> **ACTIVITY**
Could you transcribe every entry exactly, leaving nothing out?

Stored items:
--------------------------------
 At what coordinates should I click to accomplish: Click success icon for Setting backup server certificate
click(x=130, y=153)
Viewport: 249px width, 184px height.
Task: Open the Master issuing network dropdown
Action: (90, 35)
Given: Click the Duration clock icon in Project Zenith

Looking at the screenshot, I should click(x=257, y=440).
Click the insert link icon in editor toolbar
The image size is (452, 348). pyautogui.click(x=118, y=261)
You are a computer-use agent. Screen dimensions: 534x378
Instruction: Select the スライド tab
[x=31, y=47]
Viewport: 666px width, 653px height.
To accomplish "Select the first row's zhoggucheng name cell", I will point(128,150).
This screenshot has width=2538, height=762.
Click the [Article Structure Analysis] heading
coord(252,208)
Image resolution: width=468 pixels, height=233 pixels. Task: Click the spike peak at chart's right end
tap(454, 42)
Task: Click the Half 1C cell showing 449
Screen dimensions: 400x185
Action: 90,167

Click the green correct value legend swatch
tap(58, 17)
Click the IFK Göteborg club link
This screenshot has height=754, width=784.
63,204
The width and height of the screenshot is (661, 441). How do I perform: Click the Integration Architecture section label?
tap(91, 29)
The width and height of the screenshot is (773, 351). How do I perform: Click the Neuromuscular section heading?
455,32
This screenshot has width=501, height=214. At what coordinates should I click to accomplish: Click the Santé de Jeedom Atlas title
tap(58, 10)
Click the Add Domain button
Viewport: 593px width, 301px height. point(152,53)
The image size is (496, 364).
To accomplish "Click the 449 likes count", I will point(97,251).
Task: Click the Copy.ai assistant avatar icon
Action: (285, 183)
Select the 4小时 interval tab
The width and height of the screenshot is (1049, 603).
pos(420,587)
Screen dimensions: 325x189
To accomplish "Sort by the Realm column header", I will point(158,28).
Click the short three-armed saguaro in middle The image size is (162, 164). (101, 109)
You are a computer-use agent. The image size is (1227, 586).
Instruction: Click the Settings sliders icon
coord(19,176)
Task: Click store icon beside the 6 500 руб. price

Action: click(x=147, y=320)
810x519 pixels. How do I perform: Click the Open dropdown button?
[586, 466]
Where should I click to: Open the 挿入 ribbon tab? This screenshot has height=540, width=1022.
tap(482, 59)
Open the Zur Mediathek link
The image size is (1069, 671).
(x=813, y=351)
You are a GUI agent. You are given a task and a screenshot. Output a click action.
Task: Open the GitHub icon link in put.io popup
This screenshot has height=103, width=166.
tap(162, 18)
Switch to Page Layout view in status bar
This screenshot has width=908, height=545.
--------------------------------
> **REPLY TO THE EXERCISE**
 At what coordinates should I click to accomplish: Click success icon for Setting backup server certificate
click(x=130, y=153)
Viewport: 249px width, 184px height.
Task: Open the Master issuing network dropdown
Action: (90, 35)
Given: Click the Duration clock icon in Project Zenith

Looking at the screenshot, I should click(x=257, y=440).
Click the insert link icon in editor toolbar
The image size is (452, 348). pyautogui.click(x=118, y=261)
You are a computer-use agent. Screen dimensions: 534x378
Instruction: Select the スライド tab
[x=31, y=47]
Viewport: 666px width, 653px height.
To accomplish "Select the first row's zhoggucheng name cell", I will point(128,150).
This screenshot has width=2538, height=762.
Click the [Article Structure Analysis] heading
coord(252,208)
Image resolution: width=468 pixels, height=233 pixels. Task: Click the spike peak at chart's right end
tap(454, 42)
Task: Click the Half 1C cell showing 449
Screen dimensions: 400x185
Action: 90,167

Click the green correct value legend swatch
tap(58, 17)
Click the IFK Göteborg club link
This screenshot has height=754, width=784.
63,204
The width and height of the screenshot is (661, 441). How do I perform: Click the Integration Architecture section label?
tap(91, 29)
The width and height of the screenshot is (773, 351). How do I perform: Click the Neuromuscular section heading?
455,32
This screenshot has width=501, height=214. At what coordinates should I click to accomplish: Click the Santé de Jeedom Atlas title
tap(58, 10)
Click the Add Domain button
Viewport: 593px width, 301px height. point(152,53)
The image size is (496, 364).
To accomplish "Click the 449 likes count", I will point(97,251).
Task: Click the Copy.ai assistant avatar icon
Action: (285, 183)
Select the 4小时 interval tab
The width and height of the screenshot is (1049, 603).
pos(420,587)
Screen dimensions: 325x189
To accomplish "Sort by the Realm column header", I will point(158,28).
Click the short three-armed saguaro in middle The image size is (162, 164). (101, 109)
You are a computer-use agent. The image size is (1227, 586).
Instruction: Click the Settings sliders icon
coord(19,176)
Task: Click store icon beside the 6 500 руб. price

Action: click(x=147, y=320)
810x519 pixels. How do I perform: Click the Open dropdown button?
[586, 466]
Where should I click to: Open the 挿入 ribbon tab? This screenshot has height=540, width=1022.
tap(482, 59)
Open the Zur Mediathek link
The image size is (1069, 671).
(x=813, y=351)
You are a GUI agent. You are given a task and a screenshot. Output a click action.
Task: Open the GitHub icon link in put.io popup
This screenshot has height=103, width=166.
tap(162, 18)
Switch to Page Layout view in status bar
This screenshot has width=908, height=545.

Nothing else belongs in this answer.